In another step aimed at increasing the economic cost to Iran of its controversial nuclear enrichment program, a key congressional panel has approved legislation to impose sanctions on Iran's energy sector. VOA's Dan Robinson reports from Capitol Hill.
The House of Representatives' Foreign Affairs Committee approved the legislation, called the Iran Counter-Proliferation Act of 2007, by a vote of 37 to 1, recommending that it be moved for consideration by the full House.
Committee chairman Tom Lantos says the measure is designed to increase the cost to Tehran of continuing to pursue nuclear weapons.

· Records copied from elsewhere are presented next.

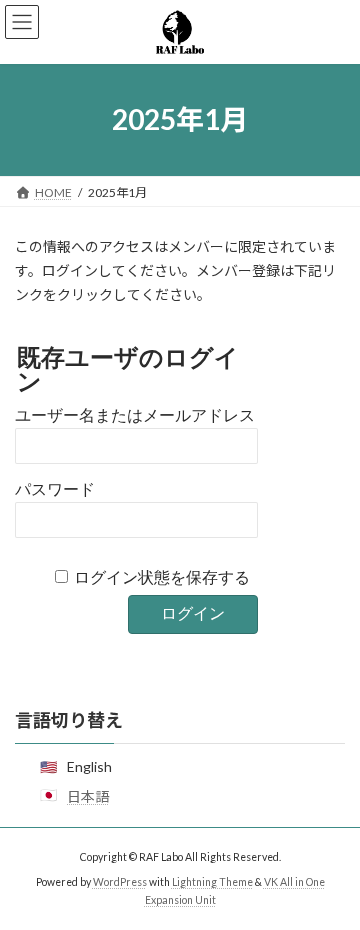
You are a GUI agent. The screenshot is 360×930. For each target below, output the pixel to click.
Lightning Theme (212, 882)
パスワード (55, 489)
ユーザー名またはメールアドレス (135, 415)
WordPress (120, 882)
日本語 (88, 796)
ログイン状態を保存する (162, 577)
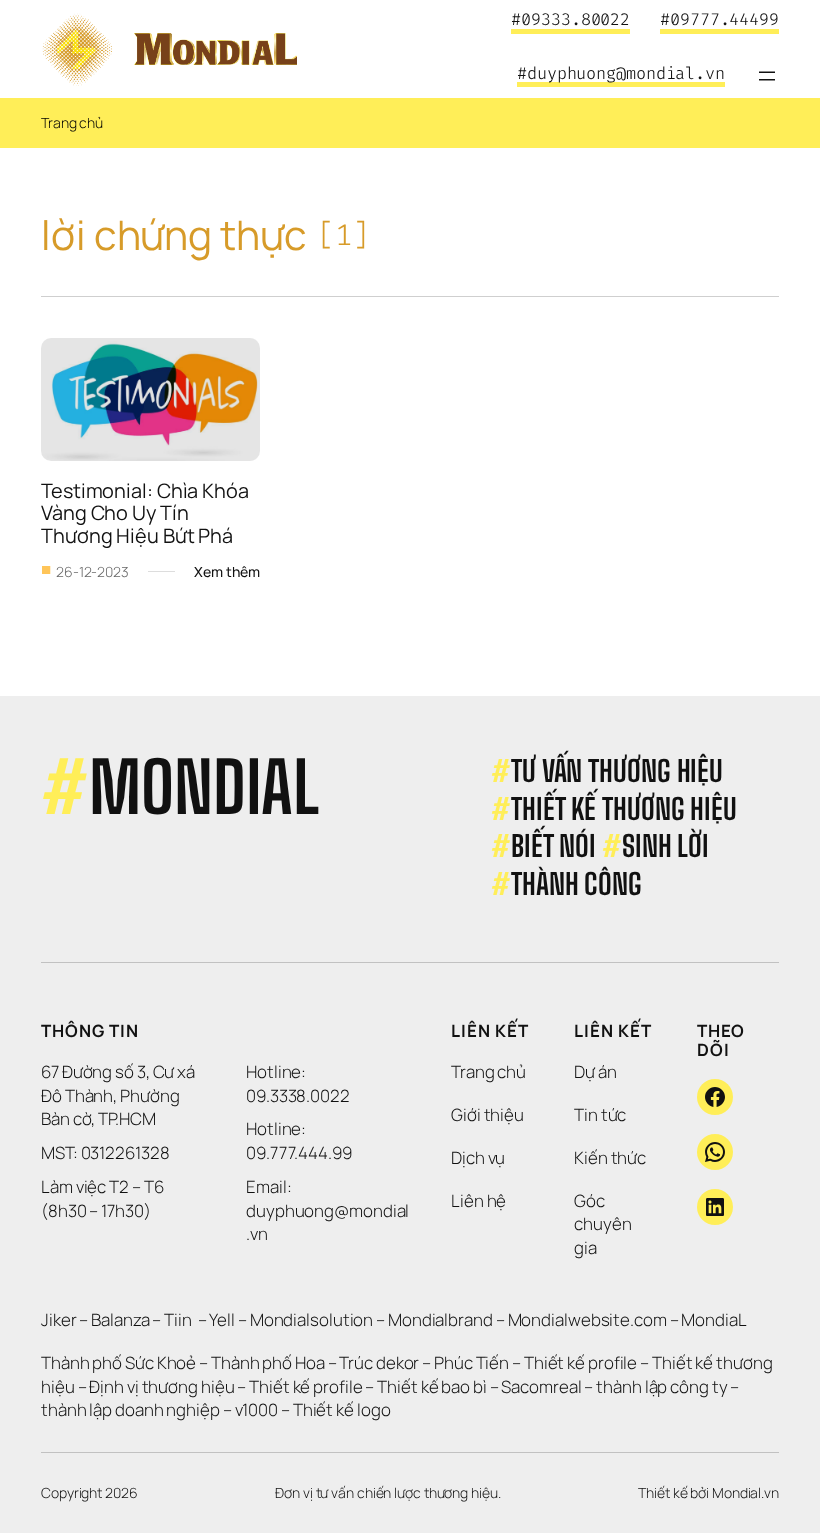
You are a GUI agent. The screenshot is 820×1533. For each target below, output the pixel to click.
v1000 (257, 1409)
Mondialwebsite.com (587, 1319)
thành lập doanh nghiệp (130, 1409)
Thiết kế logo (342, 1409)
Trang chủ (72, 122)
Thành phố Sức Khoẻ (118, 1362)
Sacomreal (541, 1386)
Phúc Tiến (473, 1362)
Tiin (178, 1319)
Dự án (595, 1071)
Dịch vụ (478, 1157)
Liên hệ (478, 1200)
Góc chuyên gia (604, 1224)
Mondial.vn (745, 1492)
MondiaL (713, 1319)
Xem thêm (226, 572)
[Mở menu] (767, 76)
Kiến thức (610, 1157)
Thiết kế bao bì (432, 1386)
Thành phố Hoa (269, 1362)
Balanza (120, 1319)
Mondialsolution (312, 1319)
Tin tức (600, 1114)
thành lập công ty (661, 1386)
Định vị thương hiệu (163, 1386)
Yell (222, 1319)
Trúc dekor (379, 1362)
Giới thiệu (487, 1114)
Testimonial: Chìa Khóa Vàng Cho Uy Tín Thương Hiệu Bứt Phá (147, 513)
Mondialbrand (440, 1319)
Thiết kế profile (580, 1362)
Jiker (60, 1319)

It is also aimed at ensuring that provisions of an existing law, called the Iran Sanctions Act, are enforced with regard to companies investing in Iran's energy infrastructure. "Until now, abusing its waiver authority and other flexibility in the law, the executive branch has never sanctioned any foreign oil company which invested in Iran. Those halcyon days for the oil industry are over."
Under the legislation, which has the bipartisan support of nearly 300 House lawmakers, any country aiding Iran's nuclear program will be denied a nuclear cooperation agreement with the U.S.

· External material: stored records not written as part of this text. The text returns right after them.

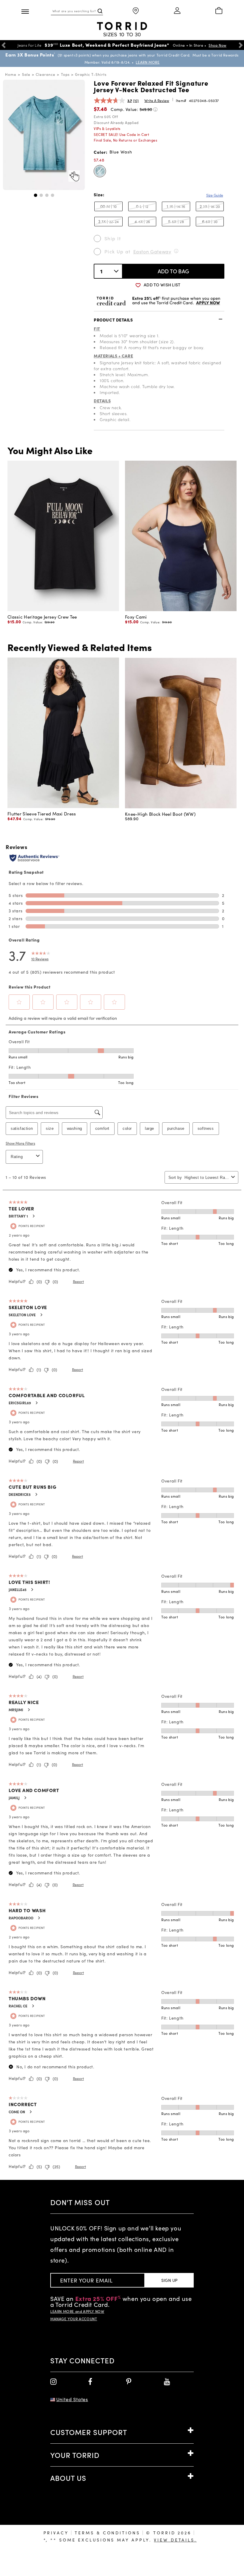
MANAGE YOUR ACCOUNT (73, 2318)
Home (10, 74)
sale (26, 74)
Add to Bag (174, 271)
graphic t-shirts (91, 74)
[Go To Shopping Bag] (219, 11)
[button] (35, 195)
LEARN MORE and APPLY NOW (77, 2311)
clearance (45, 74)
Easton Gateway (152, 251)
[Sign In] (177, 11)
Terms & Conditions (107, 2532)
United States (72, 2399)
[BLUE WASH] (100, 171)
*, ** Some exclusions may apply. (120, 2540)
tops (65, 74)
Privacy (56, 2532)
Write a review (156, 100)
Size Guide (214, 195)
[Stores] (136, 11)
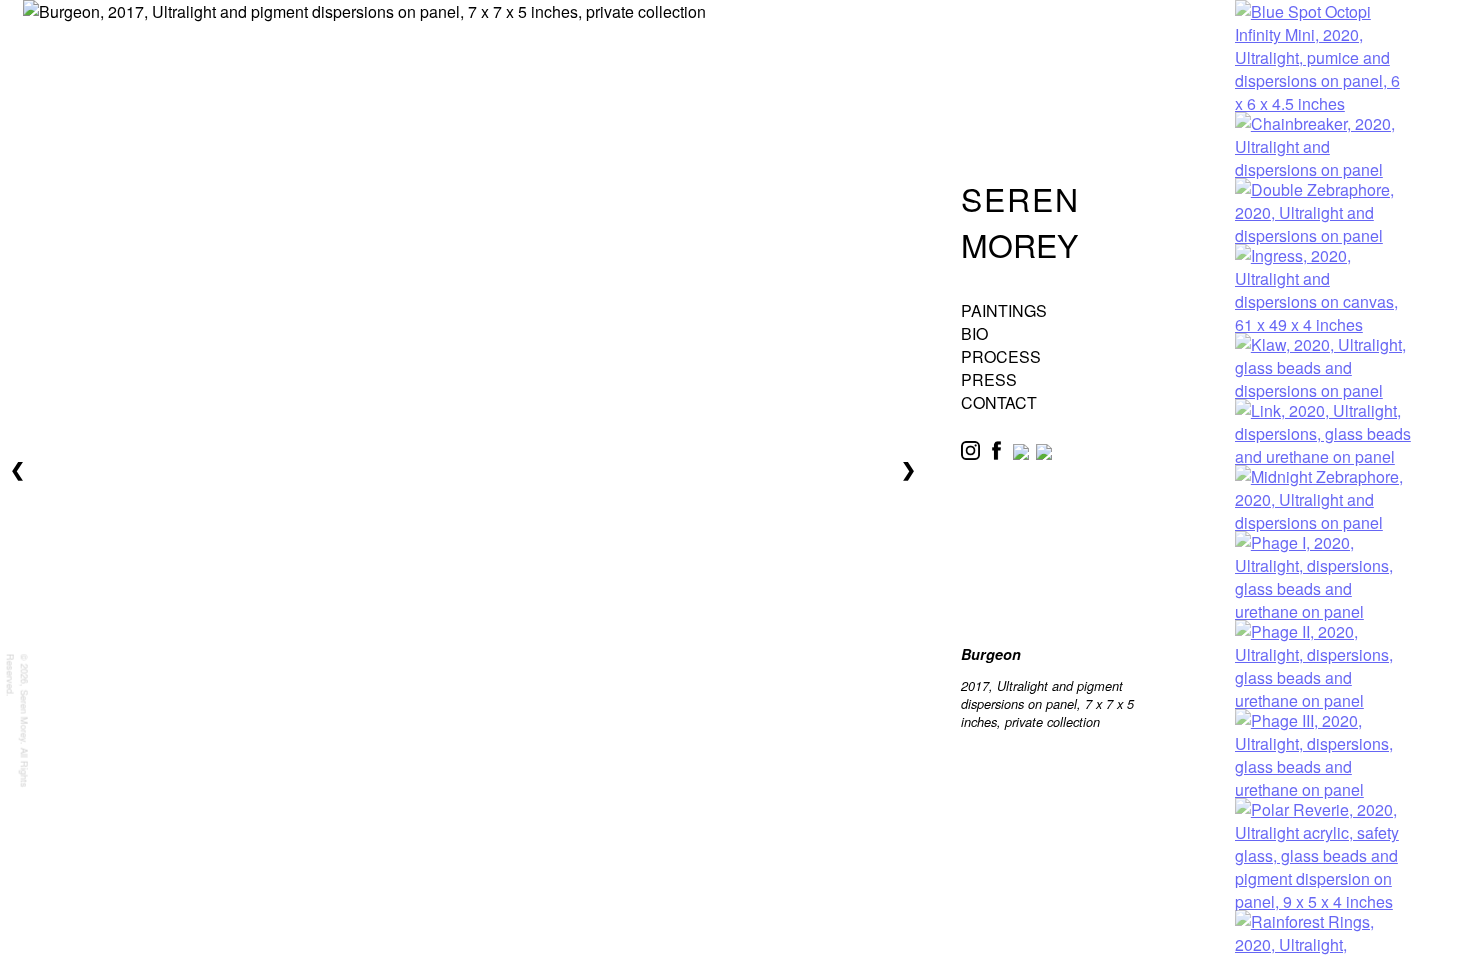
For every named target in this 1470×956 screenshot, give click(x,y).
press (989, 379)
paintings (1004, 310)
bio (974, 333)
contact (999, 402)
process (1001, 356)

It calls on the U.S. president to declare Iran's Revolutionary Guards Corps a terrorist group and would provide authority to the president to block assets of any entity providing support to the Revolutionary Guards.
Provisions also seek to increase pressure on foreign governments, including required presidential reports to Congress on specific steps they have taken and the outcome of these efforts, particularly with regard to actions against public or private companies engaged in Iran.
Saying the ultimate goal must be "zero foreign investment" in Iran, Congressman Lantos says the legislation goes to what he calls the ultimate legal limits of what is feasible in ratcheting up financial pressure.
Among other things, it extends sanctions to petroleum by-products and liquefied natural gas, and extends the scope of sanctions to include the sale of oil tankers or liquefied natural gas vessels.
However, both Lantos and the Republican co-sponsor Ileana Ros-Lehtinen emphasize that the bill is not designed to target the Iranian people, who they describe as being subject to a new crackdown on dissent. "The regime in Iran is currently stepping up its repression of even the slightest perceived opposition," Ros-Lehtinen said.
During committee consideration, Republican Congressman Jeff Flake expressed his opposition to any stepped up unilateral action against Iran. "It is unlikely that unilateral sanctions like this will have an effect, and I think it will be less likely to achieve the type of multilateral sanctions that we would need, with this vote," he said.
But Flake's Republican colleague Dana Rohrabacher disagreed. "I don't believe that the U.S. should be hamstrung by always having to go to the political leaders of other countries, who may lack courage, and may lack the same moral guidelines that we have and expect that we are not going to act unless they do," he said.
In outlining another provision, which would re-impose a ban on all Iranian exports to the United States, Lantos said one reason for doing so is that Iran continues to hold several Americans with dual Iranian citizenship.
Sanctions would end only when the president certifies to Congress that Iran has ended efforts to design, develop, manufacture or acquire a nuclear weapon or related materials or technology, chemical and biological weapons, and ballistic missiles and launch technology.
Iran would also have to be removed from the U.S. list of governments supporting international terrorism.